AWS (US-EAST-1) Region outage on the morning of February 28th 2017
https://aws.amazon.com/message/41926/
Image credit : Danilo Pianini - https://danysk.github.io/
Major outages are CTO's and Operations director's worst nightmare. I have been here 3 times in my 25-year career albeit with national mobile networks rather than global cloud services. The principles are the same, however. Incidents like this are huge and painful learning experiences and I am grateful to have learnt from some great bosses (Ciaran Quigley) and to have worked with some of the best engineers to resolve the issues as well as on one occasion a CEO and chairman who appreciated the thousands of things done well* and understood that as a professional I would be my own worst critic.

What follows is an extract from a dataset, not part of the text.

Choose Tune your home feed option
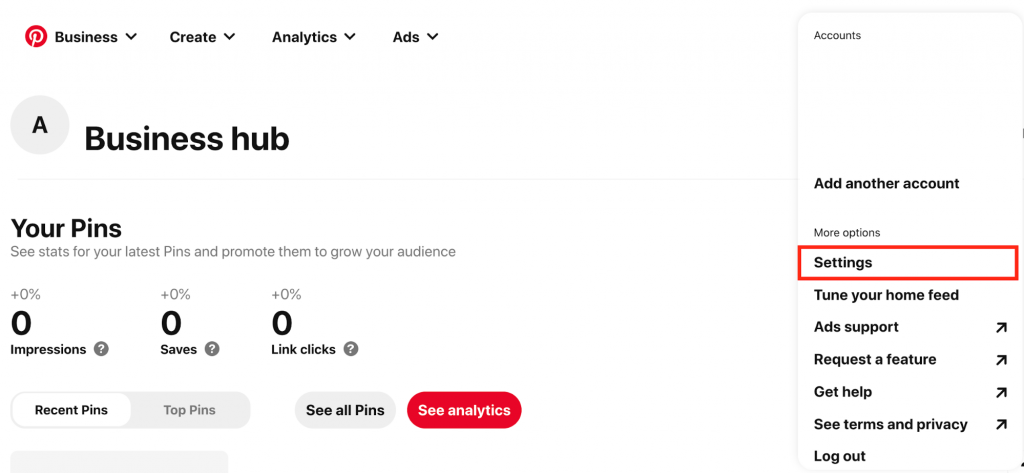1024x473 pixels. tap(886, 295)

I have learnt to be decisive, think quickly, direct, support, take measured risks and when necessary protect the engineers involved. The painful amounts of time spent ensuring there are strong processes and procedures in place to prevent such issues in the first place are essential.
While there is never room for complacency there should be room for some understanding of the facts. Clear processes, procedures and maintenance windows are key. In networks under my watch any critical maintenance, or any work on a critical part of my network, no matter how minor, was done very late on a Saturday night or early on a Sunday morning. The logic for this was that if something did go wrong it was in the lowest traffic period and we had the longest opportunity to recover with minimum impact on our customers. This policy, which I never compromised on, didn't make me popular with the engineers but it saved our bacon on a number of occasions. It was a golden never to be compromised.
Things sometimes do go wrong especially in situations where things have never been done before. This was not the case with AWS and blaming that poor AWS engineer is plain wrong. Blaming the playbook and process would have been the right and honourable thing to do. Why was some critical work being done at 9.37 on a Tuesday morning? Why were such powerful commands being used without some protection? On only one occasion did I support disciplinary action with an engineer. The reason was not for his human error it was because the outage he caused/prolonged was as a result of him not following a clearly documented process and while he had never caused an outage before he had ignored process before. I am sure the AWS team will learn from this and their platform will be the better for it. More than anything I hope they learn not to blame individual engineers in such a public way ever again. Good practice, processes and procedures will never eliminate human error but they do minimise impact.